I attended a queer zine fair in Tio’tia:ke/Montreal last weekend. There were so many people in attendance expressing gender in defiance of the binary, with beards and glitter and leg hair and lingerie and jewelry and shaved heads and colourful outfits. It was really affirming. Seeing so many gender variant people made me want to vary my gender expression more. I’ve been getting boxed in by the binary again, this time on the other side. I recently started “passing” as male and so have been leaning into that more, but I realized that I don’t want to move through the world looking like a straight, cis man. I’m uncomfortable with that. Sure, the targets that come with being read as female, as queer, as trans, and as gender non-conforming may be gone, but walking around looking like an average straight white guy isn’t for me—that isn’t who I am and it’s not how I want to take up space in the world.

My friend, after reading my first zine, suggested that my gender may be like a bent spoon. I have wanted to be read as male because I’ve been unbending the spoon. In order to “straighten” (no pun intended) the spoon out, I’ve needed to bend it in the other direction. I’ve needed to be misgendered as a man in order to compensate for being misgendered as a woman for so long, but even now “he” pronouns are starting to feel uncomfortable. They don’t upset me the way “she” pronouns do, but they also don’t fit perfectly. “They” fits best. It always has, ever since I first learned it was a viable option.
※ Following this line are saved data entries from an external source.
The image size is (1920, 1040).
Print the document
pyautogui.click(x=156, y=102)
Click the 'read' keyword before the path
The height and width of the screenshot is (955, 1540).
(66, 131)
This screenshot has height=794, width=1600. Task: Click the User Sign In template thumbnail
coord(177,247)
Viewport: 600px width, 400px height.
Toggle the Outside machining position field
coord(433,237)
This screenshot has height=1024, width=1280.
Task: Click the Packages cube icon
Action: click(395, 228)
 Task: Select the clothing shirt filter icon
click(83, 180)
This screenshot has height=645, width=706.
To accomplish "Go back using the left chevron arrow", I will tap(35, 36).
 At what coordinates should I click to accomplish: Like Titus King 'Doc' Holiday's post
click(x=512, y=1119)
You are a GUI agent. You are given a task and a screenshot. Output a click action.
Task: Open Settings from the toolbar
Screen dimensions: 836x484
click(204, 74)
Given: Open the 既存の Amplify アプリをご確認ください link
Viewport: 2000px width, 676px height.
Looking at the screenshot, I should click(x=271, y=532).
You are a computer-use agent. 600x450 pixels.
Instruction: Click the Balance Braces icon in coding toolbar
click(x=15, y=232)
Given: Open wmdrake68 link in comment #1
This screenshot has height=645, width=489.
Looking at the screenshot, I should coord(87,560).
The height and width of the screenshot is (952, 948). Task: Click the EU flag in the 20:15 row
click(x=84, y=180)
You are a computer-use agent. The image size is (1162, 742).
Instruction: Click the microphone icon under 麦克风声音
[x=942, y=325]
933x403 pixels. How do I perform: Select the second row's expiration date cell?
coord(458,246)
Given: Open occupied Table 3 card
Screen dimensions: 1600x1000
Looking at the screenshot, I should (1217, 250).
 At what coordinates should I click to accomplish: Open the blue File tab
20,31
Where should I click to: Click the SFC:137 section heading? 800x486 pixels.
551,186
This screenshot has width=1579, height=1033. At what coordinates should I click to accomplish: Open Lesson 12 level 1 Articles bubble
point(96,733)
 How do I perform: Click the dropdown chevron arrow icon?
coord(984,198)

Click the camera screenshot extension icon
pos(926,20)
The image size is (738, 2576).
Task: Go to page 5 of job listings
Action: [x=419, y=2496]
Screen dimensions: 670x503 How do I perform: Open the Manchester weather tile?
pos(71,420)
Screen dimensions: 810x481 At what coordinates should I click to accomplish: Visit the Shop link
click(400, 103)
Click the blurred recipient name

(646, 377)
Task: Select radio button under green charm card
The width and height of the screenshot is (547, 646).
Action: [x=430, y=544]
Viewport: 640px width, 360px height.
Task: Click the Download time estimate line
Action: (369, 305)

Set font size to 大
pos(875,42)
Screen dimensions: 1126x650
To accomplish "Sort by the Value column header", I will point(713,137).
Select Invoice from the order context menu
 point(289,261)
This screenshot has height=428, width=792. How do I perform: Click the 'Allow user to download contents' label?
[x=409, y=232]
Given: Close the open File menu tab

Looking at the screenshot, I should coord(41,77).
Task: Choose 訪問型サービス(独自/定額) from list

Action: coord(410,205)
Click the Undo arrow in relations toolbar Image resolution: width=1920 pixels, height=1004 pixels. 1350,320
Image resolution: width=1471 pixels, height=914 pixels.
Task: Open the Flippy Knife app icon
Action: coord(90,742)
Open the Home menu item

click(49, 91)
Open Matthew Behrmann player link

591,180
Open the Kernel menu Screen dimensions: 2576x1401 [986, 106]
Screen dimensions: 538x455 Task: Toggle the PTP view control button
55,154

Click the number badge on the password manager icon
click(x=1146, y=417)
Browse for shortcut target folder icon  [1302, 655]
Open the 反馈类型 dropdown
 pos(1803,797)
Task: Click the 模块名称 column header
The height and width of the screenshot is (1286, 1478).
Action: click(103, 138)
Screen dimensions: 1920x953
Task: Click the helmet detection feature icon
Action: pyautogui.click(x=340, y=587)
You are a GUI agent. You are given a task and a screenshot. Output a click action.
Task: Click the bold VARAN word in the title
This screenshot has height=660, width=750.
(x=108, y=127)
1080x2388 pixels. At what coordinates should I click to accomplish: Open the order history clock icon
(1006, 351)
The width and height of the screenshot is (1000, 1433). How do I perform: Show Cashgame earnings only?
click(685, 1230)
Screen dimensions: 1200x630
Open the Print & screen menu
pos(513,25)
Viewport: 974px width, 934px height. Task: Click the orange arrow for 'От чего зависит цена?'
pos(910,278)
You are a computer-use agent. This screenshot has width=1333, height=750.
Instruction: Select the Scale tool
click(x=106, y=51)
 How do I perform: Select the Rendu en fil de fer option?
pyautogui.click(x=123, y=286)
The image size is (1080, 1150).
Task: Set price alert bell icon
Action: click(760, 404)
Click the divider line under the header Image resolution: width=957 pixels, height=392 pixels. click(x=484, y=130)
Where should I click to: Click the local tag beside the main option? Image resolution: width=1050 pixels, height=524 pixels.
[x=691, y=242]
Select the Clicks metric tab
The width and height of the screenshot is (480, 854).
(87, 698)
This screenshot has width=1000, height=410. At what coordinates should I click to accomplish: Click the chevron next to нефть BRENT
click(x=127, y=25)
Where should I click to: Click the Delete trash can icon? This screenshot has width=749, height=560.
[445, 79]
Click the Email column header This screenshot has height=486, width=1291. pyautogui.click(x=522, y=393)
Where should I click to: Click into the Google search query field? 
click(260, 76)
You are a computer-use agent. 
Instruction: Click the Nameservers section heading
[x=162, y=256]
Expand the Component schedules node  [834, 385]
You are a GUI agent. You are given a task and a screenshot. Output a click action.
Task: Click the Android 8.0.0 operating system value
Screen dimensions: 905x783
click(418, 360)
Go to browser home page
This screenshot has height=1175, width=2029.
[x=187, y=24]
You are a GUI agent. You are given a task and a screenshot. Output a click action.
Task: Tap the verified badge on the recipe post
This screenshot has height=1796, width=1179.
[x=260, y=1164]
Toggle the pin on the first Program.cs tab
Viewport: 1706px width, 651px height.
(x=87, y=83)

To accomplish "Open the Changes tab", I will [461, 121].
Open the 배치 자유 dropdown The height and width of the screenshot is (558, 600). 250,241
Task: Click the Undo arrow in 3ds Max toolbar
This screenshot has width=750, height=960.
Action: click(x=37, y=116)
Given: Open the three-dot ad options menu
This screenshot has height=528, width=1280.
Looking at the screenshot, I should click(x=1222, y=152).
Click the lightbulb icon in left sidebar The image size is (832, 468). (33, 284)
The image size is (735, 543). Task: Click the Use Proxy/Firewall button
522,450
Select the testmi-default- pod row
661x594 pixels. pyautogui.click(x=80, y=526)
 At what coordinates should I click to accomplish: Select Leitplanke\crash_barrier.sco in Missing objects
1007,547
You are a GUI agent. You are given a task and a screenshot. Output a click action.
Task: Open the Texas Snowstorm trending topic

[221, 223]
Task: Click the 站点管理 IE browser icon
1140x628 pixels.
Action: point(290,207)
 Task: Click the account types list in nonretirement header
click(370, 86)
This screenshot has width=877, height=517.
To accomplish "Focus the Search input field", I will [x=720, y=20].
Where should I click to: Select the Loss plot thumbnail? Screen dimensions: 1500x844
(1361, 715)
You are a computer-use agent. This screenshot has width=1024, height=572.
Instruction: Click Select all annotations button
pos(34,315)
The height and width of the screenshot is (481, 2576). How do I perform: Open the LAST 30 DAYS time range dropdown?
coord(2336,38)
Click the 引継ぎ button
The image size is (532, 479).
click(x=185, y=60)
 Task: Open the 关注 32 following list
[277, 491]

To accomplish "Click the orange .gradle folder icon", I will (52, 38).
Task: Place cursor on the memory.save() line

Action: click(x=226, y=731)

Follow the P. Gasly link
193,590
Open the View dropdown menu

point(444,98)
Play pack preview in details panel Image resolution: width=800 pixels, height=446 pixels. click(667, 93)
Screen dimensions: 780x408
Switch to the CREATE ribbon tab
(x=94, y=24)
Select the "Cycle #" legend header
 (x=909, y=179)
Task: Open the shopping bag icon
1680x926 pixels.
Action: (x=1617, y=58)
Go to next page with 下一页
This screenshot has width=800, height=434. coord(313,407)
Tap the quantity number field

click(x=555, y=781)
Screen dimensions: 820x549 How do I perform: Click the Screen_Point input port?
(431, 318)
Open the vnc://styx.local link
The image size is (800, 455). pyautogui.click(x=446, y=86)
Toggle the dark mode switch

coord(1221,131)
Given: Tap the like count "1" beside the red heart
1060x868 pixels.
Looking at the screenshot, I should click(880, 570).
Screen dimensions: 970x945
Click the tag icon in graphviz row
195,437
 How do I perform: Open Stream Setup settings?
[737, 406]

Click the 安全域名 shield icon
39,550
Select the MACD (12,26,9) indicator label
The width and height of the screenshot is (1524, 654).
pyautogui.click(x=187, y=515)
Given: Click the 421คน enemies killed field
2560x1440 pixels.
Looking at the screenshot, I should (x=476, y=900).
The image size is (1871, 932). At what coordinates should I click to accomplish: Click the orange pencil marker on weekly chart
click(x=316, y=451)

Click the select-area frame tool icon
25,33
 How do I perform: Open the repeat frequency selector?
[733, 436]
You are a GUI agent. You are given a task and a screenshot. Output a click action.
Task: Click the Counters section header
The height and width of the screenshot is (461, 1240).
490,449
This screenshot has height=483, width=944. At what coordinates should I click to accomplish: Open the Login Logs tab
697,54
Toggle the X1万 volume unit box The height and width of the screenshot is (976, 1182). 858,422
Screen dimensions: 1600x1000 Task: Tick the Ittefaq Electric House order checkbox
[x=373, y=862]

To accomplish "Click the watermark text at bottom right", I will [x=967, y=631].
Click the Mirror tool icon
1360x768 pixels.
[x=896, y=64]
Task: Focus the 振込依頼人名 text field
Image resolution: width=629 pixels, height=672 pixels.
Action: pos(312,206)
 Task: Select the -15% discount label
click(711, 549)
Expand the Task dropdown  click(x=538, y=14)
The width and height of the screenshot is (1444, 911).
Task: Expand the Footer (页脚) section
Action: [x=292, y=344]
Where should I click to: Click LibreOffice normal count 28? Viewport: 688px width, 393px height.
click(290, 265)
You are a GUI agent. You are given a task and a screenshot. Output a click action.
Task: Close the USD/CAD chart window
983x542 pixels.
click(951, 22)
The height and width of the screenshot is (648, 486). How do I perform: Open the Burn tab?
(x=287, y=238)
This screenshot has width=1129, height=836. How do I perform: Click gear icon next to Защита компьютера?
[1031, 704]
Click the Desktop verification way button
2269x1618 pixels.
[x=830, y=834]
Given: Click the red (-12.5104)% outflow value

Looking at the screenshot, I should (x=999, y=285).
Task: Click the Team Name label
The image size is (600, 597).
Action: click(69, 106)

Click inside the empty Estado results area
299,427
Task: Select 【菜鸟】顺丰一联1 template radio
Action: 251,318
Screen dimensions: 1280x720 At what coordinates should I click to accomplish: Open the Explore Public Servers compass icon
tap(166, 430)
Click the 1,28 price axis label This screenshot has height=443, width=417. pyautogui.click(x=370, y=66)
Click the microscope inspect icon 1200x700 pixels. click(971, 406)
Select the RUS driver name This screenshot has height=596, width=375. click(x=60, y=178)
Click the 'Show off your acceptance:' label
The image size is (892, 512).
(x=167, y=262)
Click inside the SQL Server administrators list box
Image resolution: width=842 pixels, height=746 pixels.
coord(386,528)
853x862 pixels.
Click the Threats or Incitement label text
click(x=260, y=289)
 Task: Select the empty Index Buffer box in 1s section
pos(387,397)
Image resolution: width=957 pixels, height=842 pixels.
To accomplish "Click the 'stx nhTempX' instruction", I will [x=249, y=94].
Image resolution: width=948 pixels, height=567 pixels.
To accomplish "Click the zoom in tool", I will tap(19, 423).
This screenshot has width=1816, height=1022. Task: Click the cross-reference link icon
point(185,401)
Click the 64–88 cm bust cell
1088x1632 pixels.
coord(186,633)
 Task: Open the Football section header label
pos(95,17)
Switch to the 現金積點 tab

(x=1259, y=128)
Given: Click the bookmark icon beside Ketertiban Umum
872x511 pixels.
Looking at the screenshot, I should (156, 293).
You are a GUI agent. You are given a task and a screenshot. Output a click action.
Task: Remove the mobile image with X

Seeing the rich array of gender nonconformity at the zine fair made me ask what my ideal expression of gender looks like. The answer is complicated. There is a part of me that loves presenting masculinely and being read as male, but even then I still like things that are colourful and cute, outside of what’s typically deemed masculine. I like blue-and-pink t-shirts, flower patterns, and quartz-stone necklaces. I like adding a touch of non-normative masculinity to what I wear, even when I want to be read as male.

Torso clad in a short black lace dress that goes in at the waist.

I also like dresses. I bought a black lace dress from Value Village the other week and it’s absolutely adorable. I haven’t worn it out anywhere, though. I feel nervous. The people who know and are used to the more masc version of me might not “get” it. I’m worried that some may assume my wearing a dress means I’m “not really trans” or that I’ve “de-transitioned”. I’m worried that people will use it as another reason to intentionally misgender me. It’s tough. I feel like I’ve given up the ability to wear dresses, which wasn’t the point of my transition at all—I wanted more options for expression, not less. It’s easier if I wear a dress as a “costume,” like at a themed party or drag event. That feels easier to justify, not that I should have to justify it, but somehow, I feel like I do.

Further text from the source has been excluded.